This collective body of work provides strong support to the concept that inflammatory signals have the potential to license cross-presentation by cDC2, including human CD14⁺ DC3 and murine cDC2B. Acquisition of cross-presentation capacity by cDC2 during infection and inflammation is consistent with regulation of cross-presentation by inflammatory signals such as those from TLRs which alert the immune system to a microbial infection [8,15,25–27,71–77].

1.2. Endocytic recycling of MHC-I molecules is intricately linked to cross-presentation

The study of cross-presentation has primarily been focused on the cytosolic and vacuolar pathways of liberating peptides for MHC-I presentation and has resulted in the classification of cross-presentation into either vacuolar or cytosolic [78–84]. The subcellular sources of MHC-I and the signals that control their trafficking to sites of internalized antigen have received less attention despite the central role of MHC-I molecules in cross-presentation [8,72,85]. Confocal imaging of murine BMDCs stained with a conformation dependent antibody, AF6-88.5, which detects fully assembled MHC-I molecules [86], shed important insight into the subcellular locations of MHC-I within DCs. Murine BMDCs, CD8α⁺ splenic DCs, and DC2.4 or JAWS-II DC lines, as well as human monocyte-derived DCs, all harbor rich stores of MHC-I within endosomal recycling compartments (ERC) [75,77,87,88]. Plasma membrane MHC-I undergo clathrin-independent endocytosis (CIE) and recycle through either the rapid route through early endosomes or the slow route through the ERC [8,72,85,89]. In DC2.4 cells, MHC-I were internalized into Rab3b/3c positive endosomes that were implicated in rapid recycling and colocalized with other Rabs specific to early endosomes and recycling endosomal tubules such as Rab5, Rab8, Rab10, and Rab35, and whose knockdown during a siRNA-mediated screen impaired cross-presentation [90]. Interestingly, a fraction of Rab3b/c colocalized near bacteria-carrying phagosomes with Rab27a [90], which contributes to phagosomal assembly of the NADPH oxidase NOX2 to mediate phagosome alkalinization and promote cross-presentation [91–94].

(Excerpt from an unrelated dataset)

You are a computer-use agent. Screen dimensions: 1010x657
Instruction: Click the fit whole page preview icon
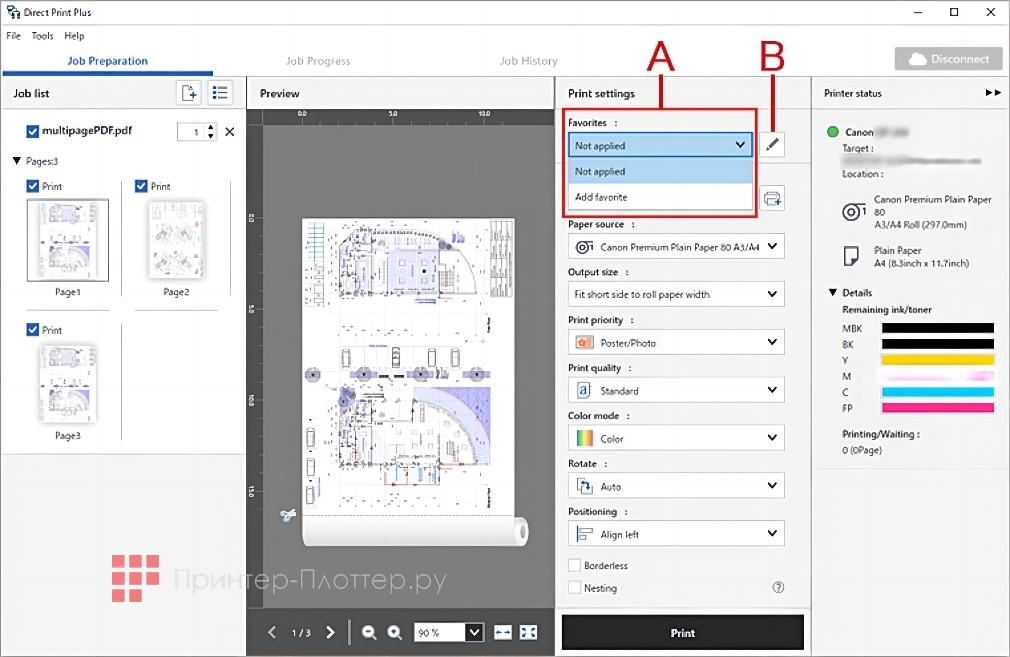(529, 632)
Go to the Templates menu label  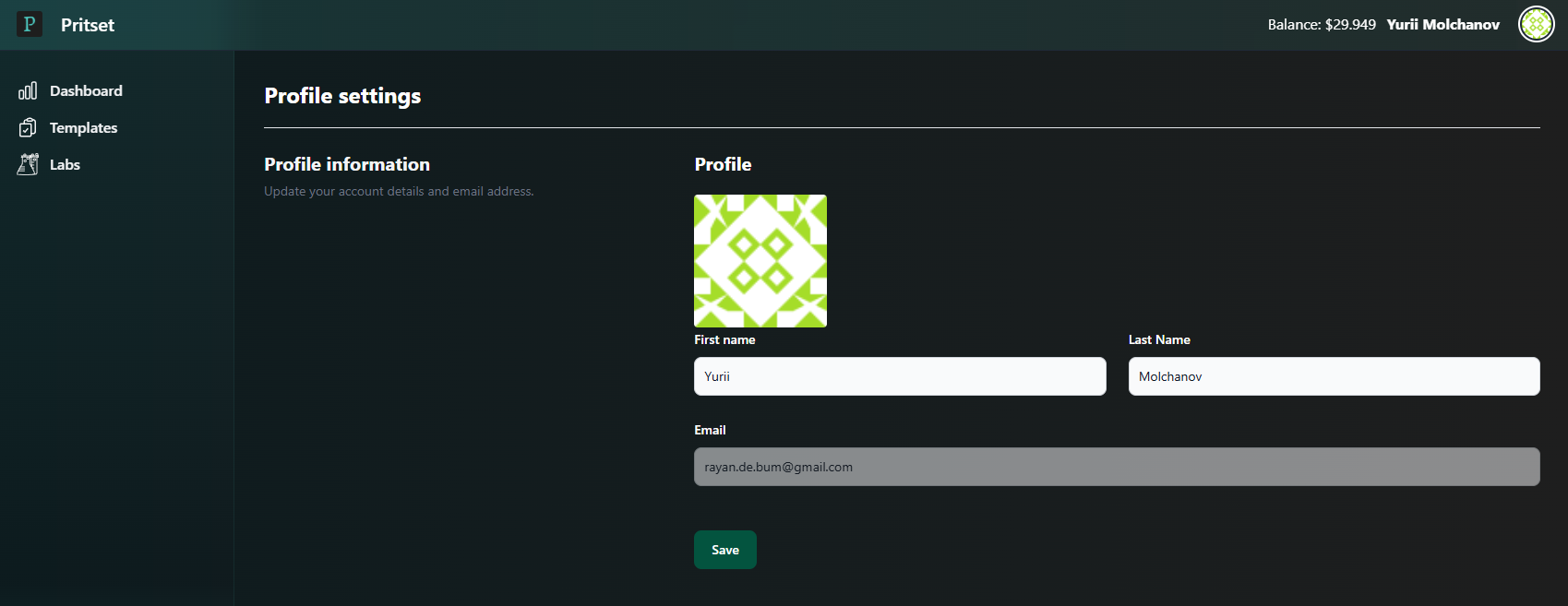(83, 127)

The CIE recycling pathway is regulated by the GTPase ARF6, which was originally described to be associated with tubular endosomes emanating from the ERC [89]. Although silencing ARF6 in murine BMDCs was associated with a 30% increase in surface MHC-I levels, it did not impact MHC-I entry into early endosomes or localization to the ERC [87]. These findings were taken to suggest an unidentified source of ERC-resident MHC-I other than the plasma membrane in DCs [87]. Alternatively, the lack of impact of ARF6 silencing on the ERC stores of MHC-I in DCs could have been due to the function of ARF6 specifically in the step of recycling CIE cargo back to the plasma membrane [89].

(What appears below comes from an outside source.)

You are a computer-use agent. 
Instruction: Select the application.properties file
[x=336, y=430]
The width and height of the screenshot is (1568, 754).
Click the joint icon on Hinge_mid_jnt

The ERC is maintained by the activity of the small GTPases Rab11a and is enriched for vesicle-associated membrane protein (VAMP)8/endobrevin and VAMP3/cellubrevin [8,75]. Concordantly, the subcellular ERC localization of MHC-I in DCs is dependent on the activity of Rab11a [75], and disrupting ERC formation by silencing Rab11a abrogated TLR-dependent cross-presentation of phagocytic antigen [75]. Silencing the small GTPase Rab22a, which is important for traffic from early endosomes to the ERC but also from the ERC back to the plasma membrane [89], led to the disappearance of a perinuclear pool of MHC-I (presumably in the ERC) and also impaired cross-presentation [88]. Silencing ARF6, on the other hand, which did not impact the ERC stores of MHC-I [87], had no effect on the cross-presentation of soluble, mannose-receptor targeted, or yeast-associated antigen [87,95], except notably the cross-presentation of Fc receptor-targeted immune complexes [87]. These studies collectively supported a critical role for ERC-resident MHC-I in cross-presentation, although importantly, there may be nuances to the role of the ERC depending on the internalization of cross-presented antigens by phagocytosis or endocytosis. Concordant with this possibility, cross-presentation of soluble antigens, which are internalized by endocytosis, remained intact when either Rab11a or Rab22a function was disrupted [95].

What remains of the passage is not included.